**WHAT THE EXERCISE ASKS**
Render each line of the data below as one string in a JSON list, in the original order, leaving out blank lines.

**DATA SHOWN**
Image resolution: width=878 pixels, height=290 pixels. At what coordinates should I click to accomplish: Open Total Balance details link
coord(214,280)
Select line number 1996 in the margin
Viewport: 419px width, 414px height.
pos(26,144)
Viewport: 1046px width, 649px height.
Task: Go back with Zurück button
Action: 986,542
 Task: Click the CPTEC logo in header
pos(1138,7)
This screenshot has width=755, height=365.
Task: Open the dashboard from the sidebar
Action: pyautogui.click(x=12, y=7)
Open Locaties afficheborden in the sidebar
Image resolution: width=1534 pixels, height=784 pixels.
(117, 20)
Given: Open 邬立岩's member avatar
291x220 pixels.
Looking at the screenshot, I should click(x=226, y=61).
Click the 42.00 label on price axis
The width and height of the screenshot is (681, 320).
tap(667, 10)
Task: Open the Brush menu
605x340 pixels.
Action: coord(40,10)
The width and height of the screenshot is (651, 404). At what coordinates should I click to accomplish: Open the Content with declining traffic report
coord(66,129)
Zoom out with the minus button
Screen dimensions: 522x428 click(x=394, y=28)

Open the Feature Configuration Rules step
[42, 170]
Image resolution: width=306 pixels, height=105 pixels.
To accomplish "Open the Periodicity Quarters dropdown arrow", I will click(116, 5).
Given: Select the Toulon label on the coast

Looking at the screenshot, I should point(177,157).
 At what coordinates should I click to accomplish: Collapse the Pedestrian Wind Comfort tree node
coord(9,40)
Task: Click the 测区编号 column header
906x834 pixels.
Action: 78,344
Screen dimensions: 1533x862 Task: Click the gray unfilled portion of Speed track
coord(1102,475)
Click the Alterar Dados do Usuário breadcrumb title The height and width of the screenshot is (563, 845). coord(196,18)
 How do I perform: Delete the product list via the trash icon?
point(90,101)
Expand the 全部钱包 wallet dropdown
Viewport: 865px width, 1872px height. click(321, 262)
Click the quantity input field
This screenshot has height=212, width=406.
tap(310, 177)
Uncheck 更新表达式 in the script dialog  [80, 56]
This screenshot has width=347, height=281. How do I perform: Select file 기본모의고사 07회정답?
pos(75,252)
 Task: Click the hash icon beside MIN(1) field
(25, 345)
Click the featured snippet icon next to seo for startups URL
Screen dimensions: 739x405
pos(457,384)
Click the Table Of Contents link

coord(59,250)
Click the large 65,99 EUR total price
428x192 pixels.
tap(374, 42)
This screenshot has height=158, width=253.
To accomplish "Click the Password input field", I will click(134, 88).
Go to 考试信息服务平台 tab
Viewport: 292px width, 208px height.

**TASK OUTPUT**
[
  "Image resolution: width=878 pixels, height=290 pixels. At what coordinates should I click to accomplish: Open Total Balance details link",
  "coord(214,280)",
  "Select line number 1996 in the margin",
  "Viewport: 419px width, 414px height.",
  "pos(26,144)",
  "Viewport: 1046px width, 649px height.",
  "Task: Go back with Zurück button",
  "Action: 986,542",
  " Task: Click the CPTEC logo in header",
  "pos(1138,7)",
  "This screenshot has width=755, height=365.",
  "Task: Open the dashboard from the sidebar",
  "Action: pyautogui.click(x=12, y=7)",
  "Open Locaties afficheborden in the sidebar",
  "Image resolution: width=1534 pixels, height=784 pixels.",
  "(117, 20)",
  "Given: Open 邬立岩's member avatar",
  "291x220 pixels.",
  "Looking at the screenshot, I should click(x=226, y=61).",
  "Click the 42.00 label on price axis",
  "The width and height of the screenshot is (681, 320).",
  "tap(667, 10)",
  "Task: Open the Brush menu",
  "605x340 pixels.",
  "Action: coord(40,10)",
  "The width and height of the screenshot is (651, 404). At what coordinates should I click to accomplish: Open the Content with declining traffic report",
  "coord(66,129)",
  "Zoom out with the minus button",
  "Screen dimensions: 522x428 click(x=394, y=28)",
  "Open the Feature Configuration Rules step",
  "[42, 170]",
  "Image resolution: width=306 pixels, height=105 pixels.",
  "To accomplish \"Open the Periodicity Quarters dropdown arrow\", I will click(116, 5).",
  "Given: Select the Toulon label on the coast",
  "Looking at the screenshot, I should point(177,157).",
  " At what coordinates should I click to accomplish: Collapse the Pedestrian Wind Comfort tree node",
  "coord(9,40)",
  "Task: Click the 测区编号 column header",
  "906x834 pixels.",
  "Action: 78,344",
  "Screen dimensions: 1533x862 Task: Click the gray unfilled portion of Speed track",
  "coord(1102,475)",
  "Click the Alterar Dados do Usuário breadcrumb title The height and width of the screenshot is (563, 845). coord(196,18)",
  " How do I perform: Delete the product list via the trash icon?",
  "point(90,101)",
  "Expand the 全部钱包 wallet dropdown",
  "Viewport: 865px width, 1872px height. click(321, 262)",
  "Click the quantity input field",
  "This screenshot has height=212, width=406.",
  "tap(310, 177)",
  "Uncheck 更新表达式 in the script dialog  [80, 56]",
  "This screenshot has width=347, height=281. How do I perform: Select file 기본모의고사 07회정답?",
  "pos(75,252)",
  " Task: Click the hash icon beside MIN(1) field",
  "(25, 345)",
  "Click the featured snippet icon next to seo for startups URL",
  "Screen dimensions: 739x405",
  "pos(457,384)",
  "Click the Table Of Contents link",
  "coord(59,250)",
  "Click the large 65,99 EUR total price",
  "428x192 pixels.",
  "tap(374, 42)",
  "This screenshot has height=158, width=253.",
  "To accomplish \"Click the Password input field\", I will click(134, 88).",
  "Go to 考试信息服务平台 tab",
  "Viewport: 292px width, 208px height."
]